Cigarettes Sold in California Must Be Self-extinguishing

Since January 1, 2007, the California Cigarette Fire Safety and Firefighter Protection Act (Act) allows only cigarettes certified and marked by the manufacturer as self-extinguishing to be sold in California. Manufacturers must certify to the State Fire Marshal that the cigarettes meet testing and performance standard requirements of the American Society of Testing and Materials. The Act was passed to reduce the number of fires caused by burning cigarettes, which are the leading cause of fire deaths in the U.S.

Distributors, wholesalers, retailers, or others who knowingly sell or offer to sell cigarettes not in compliance with the law could face civil penalties of up to $1,000 for each violation. Manufacturers are subject to penalties of up to $10,000 for violation of the Act.

The Act does not prohibit the sale of cigarettes that do not meet the fire safety standards if the cigarettes are or will be stamped or metered for sale in another state or are packaged for sale outside the United States.
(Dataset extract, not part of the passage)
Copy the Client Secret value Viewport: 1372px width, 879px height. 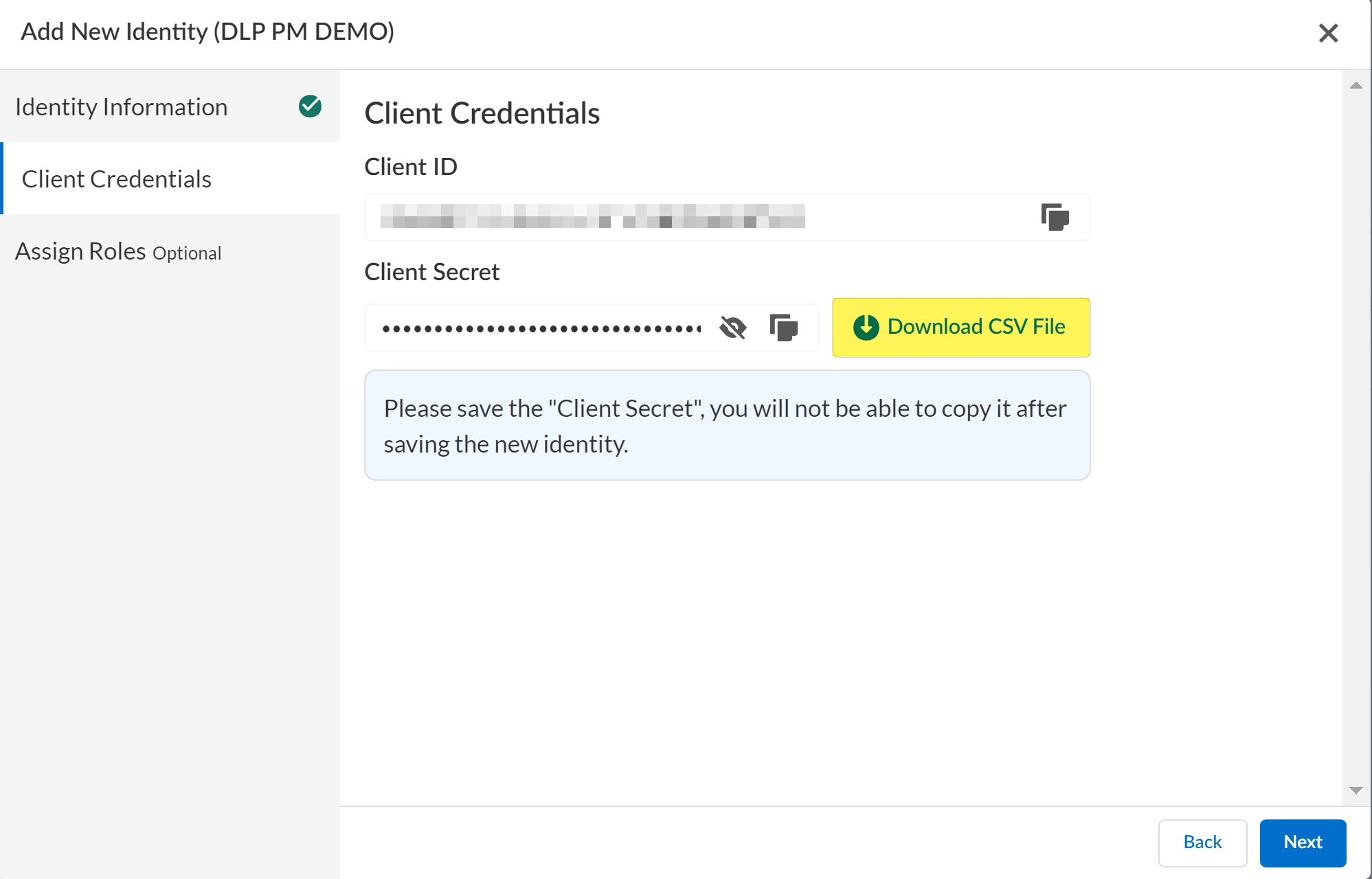[x=783, y=328]
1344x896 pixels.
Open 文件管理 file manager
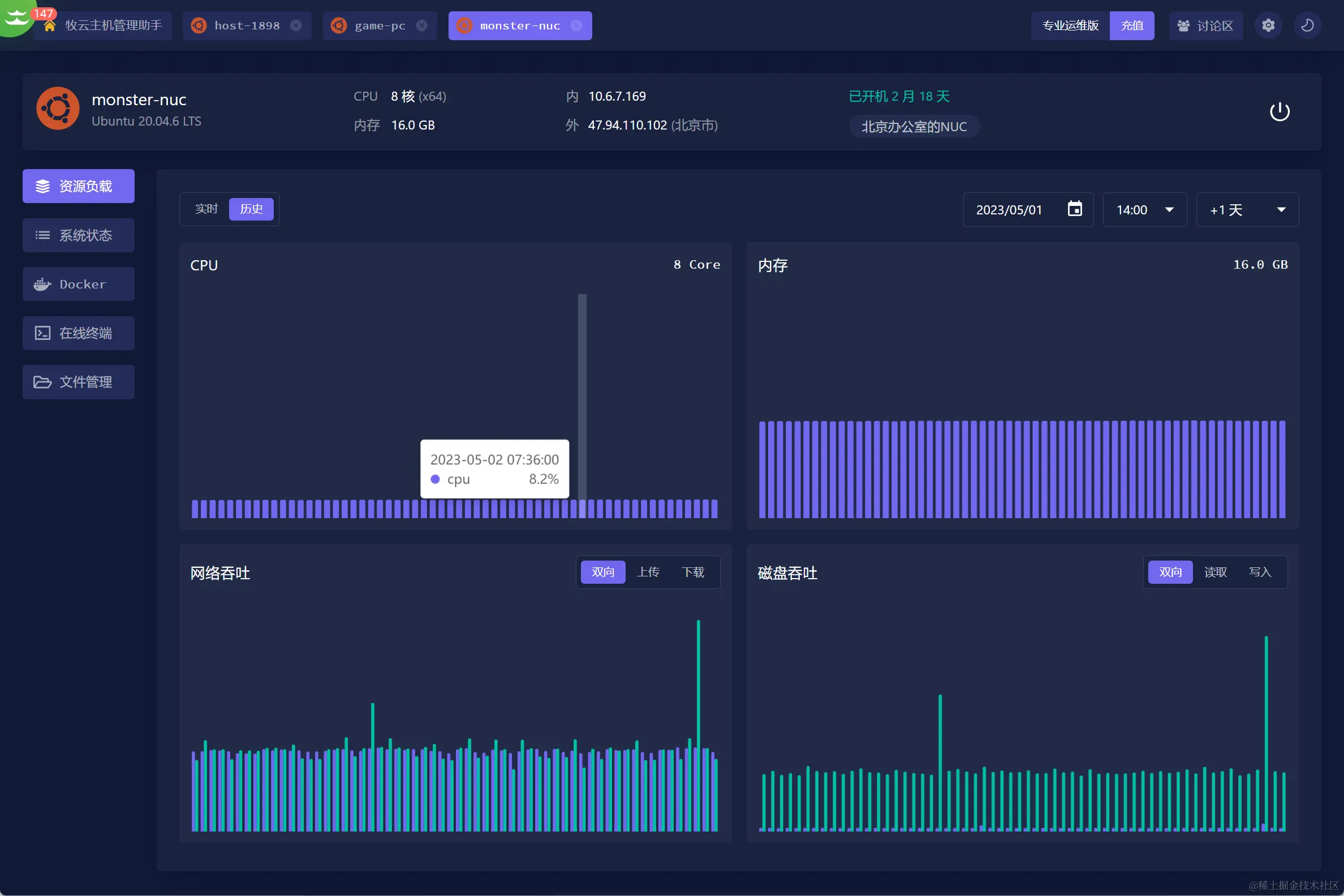78,382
California Department of Tax and Fee Administration (CDTFA) inspectors may enter any place where cigarettes are sold, offered for sale, or stored and, upon showing CDTFA-issued identification, can inspect cigarette packs to check for the "FSC" marking that indicates that the "self-extinguishing" cigarette requirements are met. They can also review your purchase and sales invoices to see whether those invoices reconcile with your inventory. Inspectors can cite and seize cigarette packages that are not marked or do not meet testing and performance standards. Persons who do not allow an inspection could face a civil penalty up to $1,000.